Fantasmi veri e presunti
Anche il numero di personaggi secondari è insolitamente ridotto e alcuni di loro non godono di una caratterizzazione adeguata, sminuendo di fatto il contorno per concentrarsi sulle figure principali: oltre ad Hanna vi è infatti la coppia presso la quale ha trovato ospitalità, anch'essa strettamente legata alla vicenda chiave e determinante nella risoluzione degli eventi. Gli incubi assillanti che assalgono Hanna e i flashback rivelatori che fanno la loro comparsa nella parte finale hanno il compito di chiudere in maniera forse eccessivamente sbrigativa il cerchio narrativo, riassumendo in quei brevi fotogrammi i limiti concettuali di un'operazione riuscita a metà.
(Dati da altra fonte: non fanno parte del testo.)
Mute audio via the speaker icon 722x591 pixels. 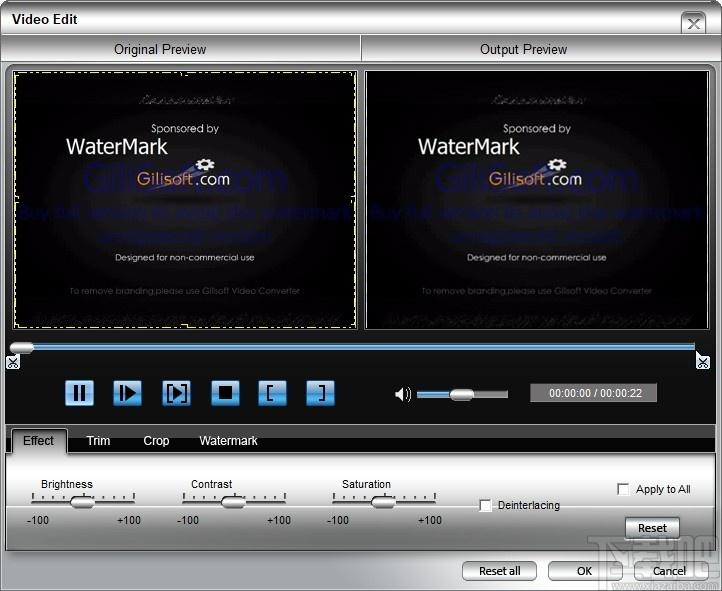(403, 394)
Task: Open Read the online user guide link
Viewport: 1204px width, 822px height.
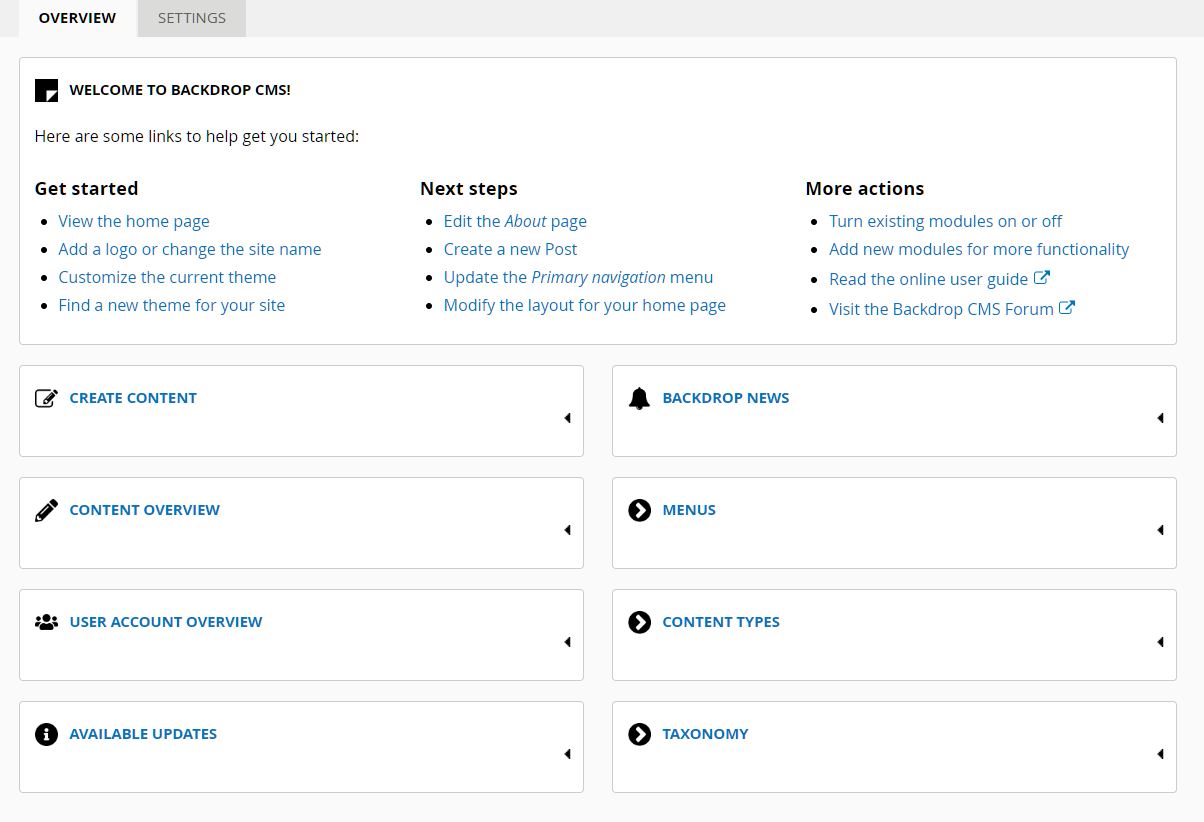Action: click(928, 279)
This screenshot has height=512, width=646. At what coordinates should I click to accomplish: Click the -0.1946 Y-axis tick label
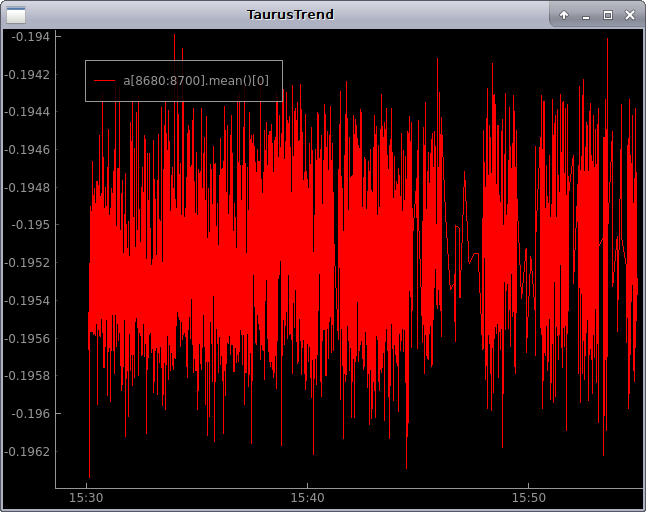tap(30, 149)
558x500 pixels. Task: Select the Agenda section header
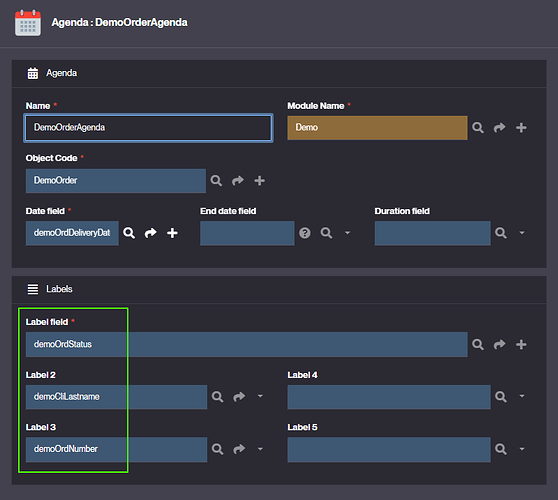click(x=279, y=73)
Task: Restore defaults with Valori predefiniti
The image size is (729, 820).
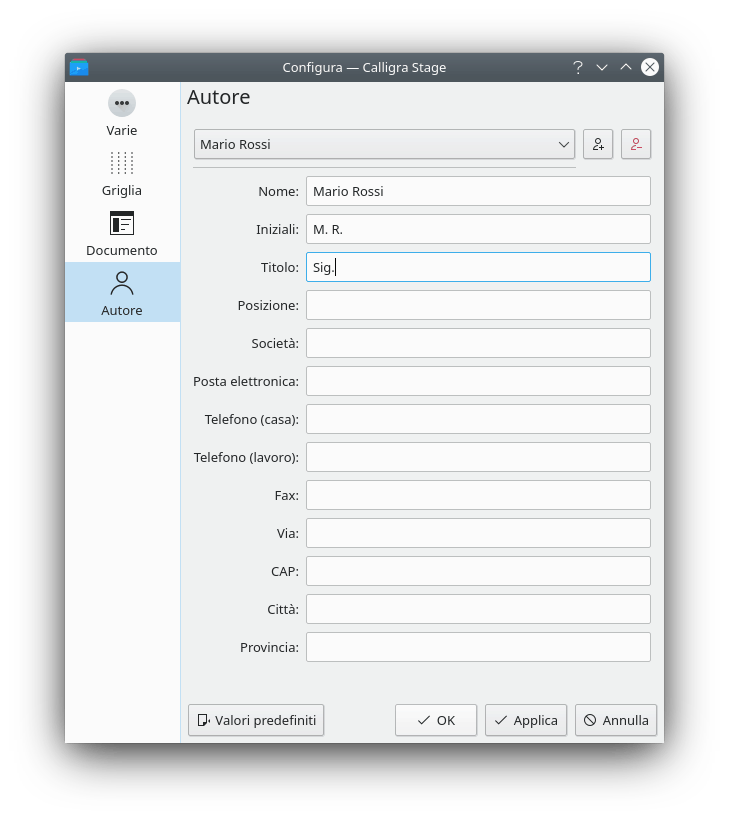Action: coord(256,720)
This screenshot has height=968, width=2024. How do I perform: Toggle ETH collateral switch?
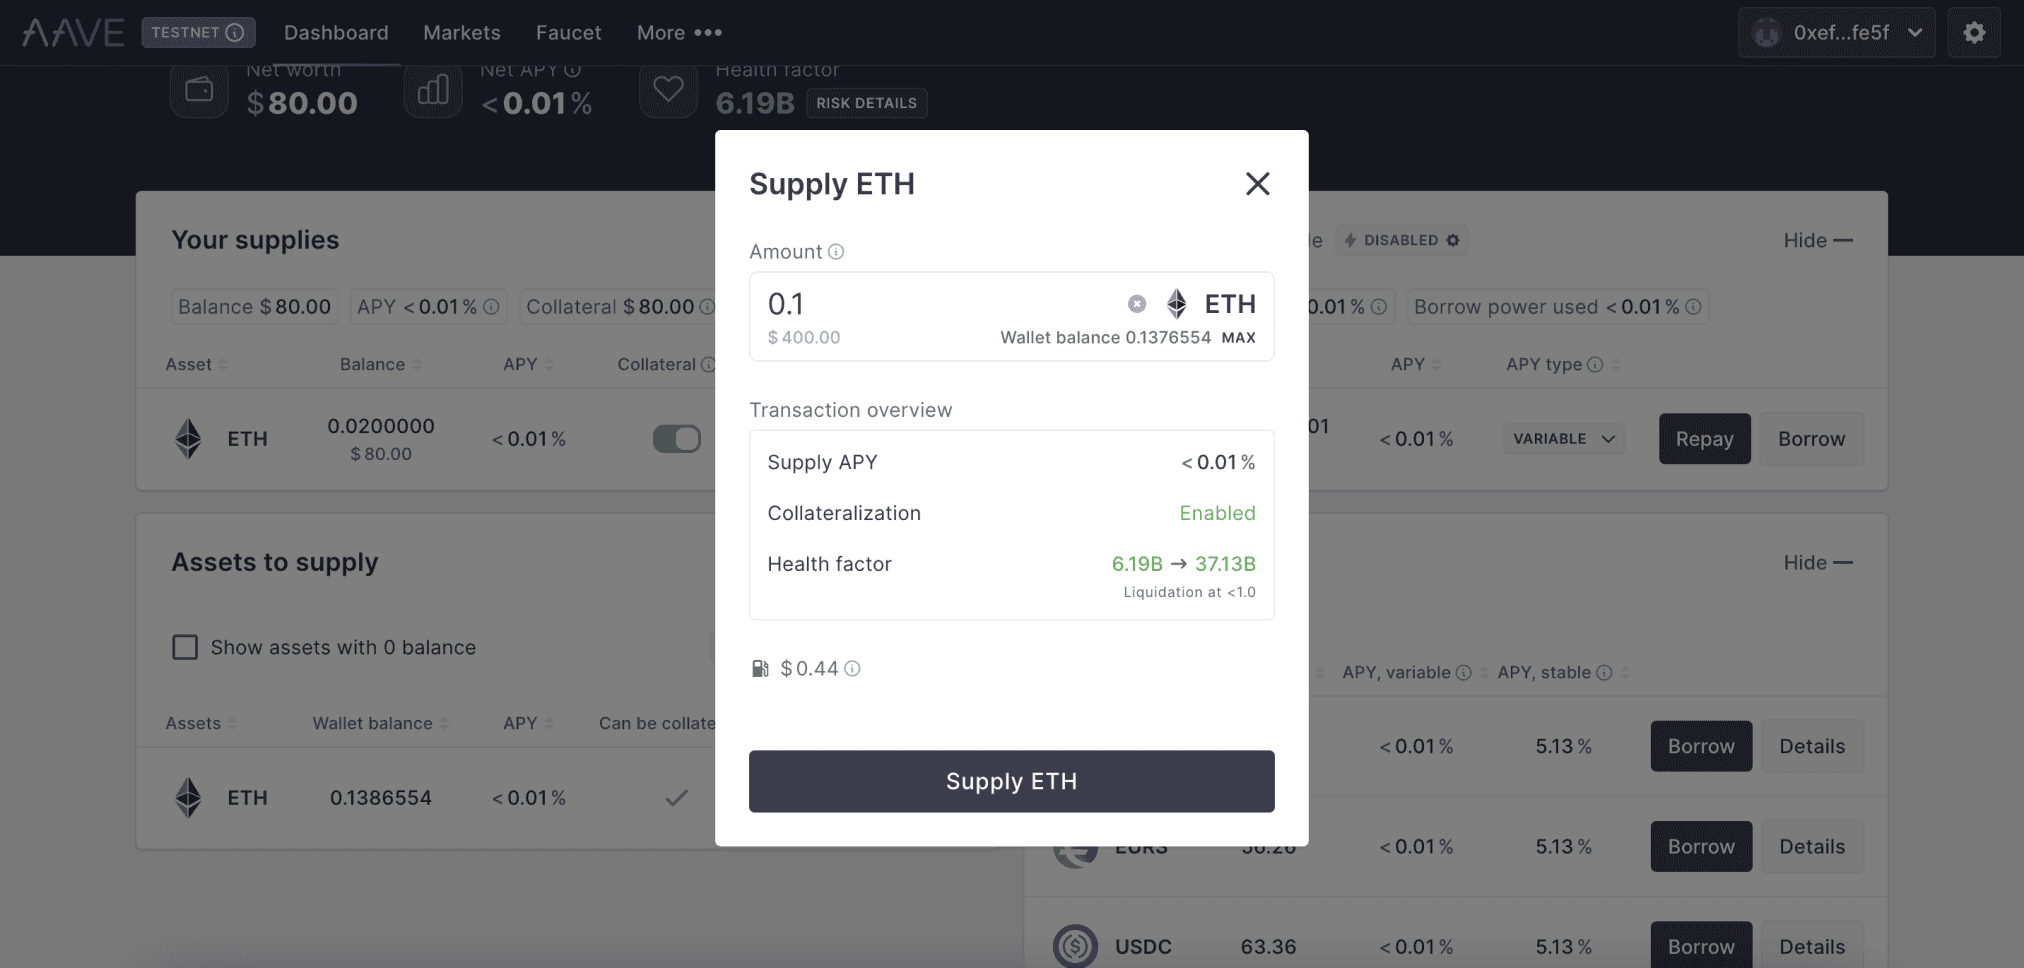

Sweet River è una ghost story piacevolmente tormentata ma perfettibile, che trova in ogni caso ideale supporto dalle performance dell'eterogeneo cast guidato da Lisa Kay, abile nell'infondere la necessaria, risoluta, sofferenza a una donna distrutta da un dolore insormontabile ma pronta a tutta per concedere la pace a se stessa e a quel figlio così prematuramente perduto per sempre. E forse non soltanto a loro.
Conclusioni
Una madre che ha pianto la morte del figlio ancora bambino è pronta a tutto pur di ritrovarne il corpo mai rinvenuto. Ma quando arriva nella piccola comunità di Billins, tutte le sue certezze vengono meno e si dovrà guardare non soltanto dai vivi, ma anche da chi non c'è più... Sweet River è una ghost-story senza infamia e senza lode, che si concentra sul dramma della protagonista e sull'elaborazione del lutto, vissuta in maniera differente da una comunità che ha visto così tante giovani anime perdere la vita in tragiche circostanze. La spinta sovrannaturale è parzialmente forzata e non poi così spaventosa e dove il film convince di più è nello scavo psicologico dei personaggi, ognuno alle prese con i propri personalissimi demoni.
Perché ci piace
- Lisa Kay è un'intensa protagonista, supportata da un buon cast.
- La psicologia dei personaggi convince...
Cosa non va
- ...non altrettanto l'anima horror, troppo fiacca per risultare effettivamente inquietante o spaventosa.